Idelfons Cerdà developed a town plan in 1860 in order to join the villages that surrounded the old city of Barcelona. These villages were: Sants, Les Corts, Grace, San Martín de Provensals, among others. Today, they are the neighbourhoods of the city. That project of rehabilitation was known as the Eixample. A key to this planning project was the construction of Plaça Espanya because from that place you can access to the main roads of the city: La Gran Via, Paral•lel and Maria Cristina Avenue. There is no doubt that Plaça Espanya is a meeting point.
In the centre of the square there is a classic sculpture.
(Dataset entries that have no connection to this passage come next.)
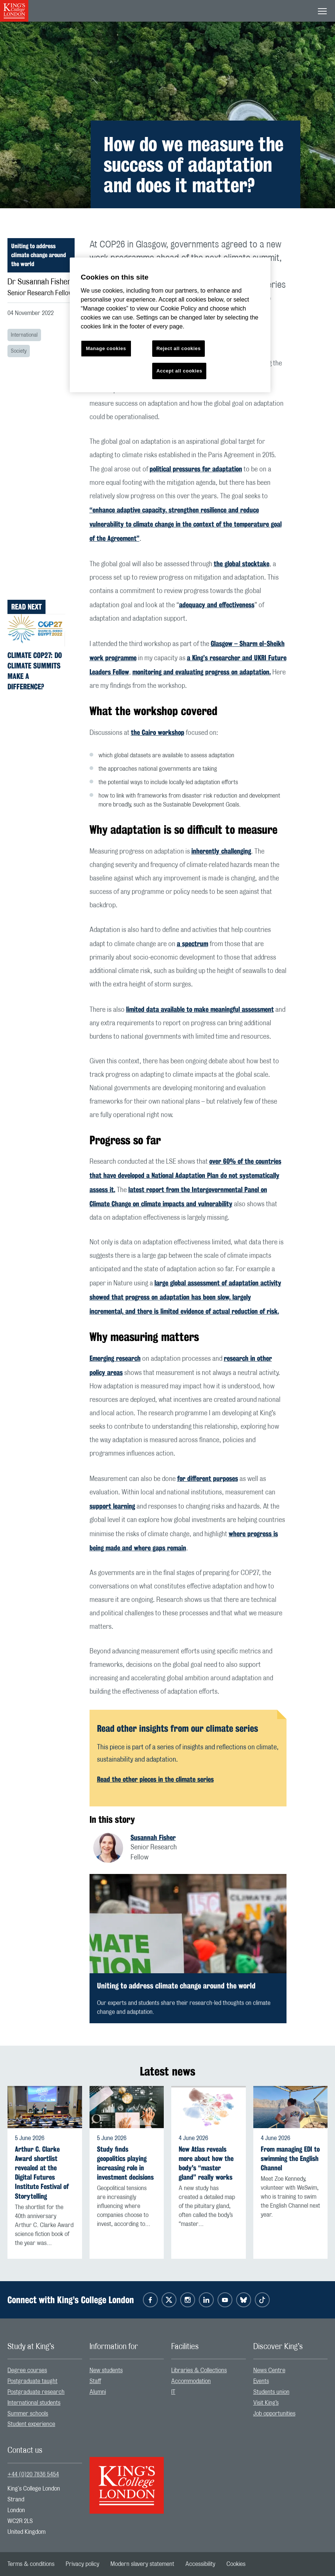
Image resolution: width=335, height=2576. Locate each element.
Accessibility (200, 2564)
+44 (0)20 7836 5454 (33, 2474)
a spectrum (192, 943)
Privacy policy (82, 2564)
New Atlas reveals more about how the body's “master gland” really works (206, 2163)
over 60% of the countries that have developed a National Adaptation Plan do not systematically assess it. (185, 1175)
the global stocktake (241, 563)
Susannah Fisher (153, 1837)
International (24, 335)
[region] (170, 325)
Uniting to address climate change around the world (38, 255)
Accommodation (191, 2381)
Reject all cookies (178, 348)
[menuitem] (44, 2370)
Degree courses (27, 2370)
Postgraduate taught (32, 2381)
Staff (95, 2381)
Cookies (235, 2564)
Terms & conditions (30, 2564)
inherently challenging (221, 851)
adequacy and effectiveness (216, 604)
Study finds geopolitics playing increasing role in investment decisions (125, 2163)
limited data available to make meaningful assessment (200, 1009)
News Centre (269, 2370)
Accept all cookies (179, 371)
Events (261, 2381)
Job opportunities (274, 2414)
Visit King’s (266, 2403)
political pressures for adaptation (196, 469)
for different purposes (207, 1478)
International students (33, 2403)
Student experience (31, 2424)
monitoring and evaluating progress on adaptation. (201, 672)
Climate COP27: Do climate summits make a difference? (34, 671)
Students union (271, 2392)
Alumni (98, 2392)
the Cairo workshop (157, 732)
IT (173, 2392)
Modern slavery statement (142, 2564)
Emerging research (115, 1358)
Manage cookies (106, 348)
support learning (112, 1506)
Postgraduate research (36, 2392)
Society (18, 351)
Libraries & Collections (199, 2370)
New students (106, 2370)
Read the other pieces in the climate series (155, 1779)
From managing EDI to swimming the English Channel (290, 2159)
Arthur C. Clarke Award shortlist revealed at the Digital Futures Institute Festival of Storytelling (42, 2173)
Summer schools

The architectural design is composed by human forms and daily objects intending to represent three relevant rivers of the Iberian Peninsula: el Ebro, the Guadalquivir and el Tajo. The symbolism of the square represents the virtues of the water in the Mediterranean Sea: Abundance, Public Health, Fishing and Navigation. There are also three columns with objects in every of them: a cross representing religion, a sword representing heroism and a book with the Arts.
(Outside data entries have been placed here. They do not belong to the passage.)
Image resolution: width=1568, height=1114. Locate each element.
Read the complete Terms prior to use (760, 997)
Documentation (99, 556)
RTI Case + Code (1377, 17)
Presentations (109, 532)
It was in 1900 when was celebrated the first bullfighting in the bullring Las Arenas, which is located in Plaça Espanya. Despite the end of the bullfights in 1977, the building has been rehabilitated and has become a very interesting mall.
There are shops, restaurants and places of cultural interest including the Museum of Rock. But the special interests of the commercial centre are the views of the city of Barcelona. Being an old bullring, the structure of the centre is still a circle, and the views are 360 degrees, which provides an opportunity to take excellent pictures of the city.
After visiting Arenas, don’t miss the opportunity to go to MNAC (which is very near) and enjoy also a nice view from the city.
To get to Plaça Espanya is fully recommended use the public transport as the best option. We can choose between the subway and bus, although metro will probably be the best choice (both line 1 and 3 stop in Plaça Espanya).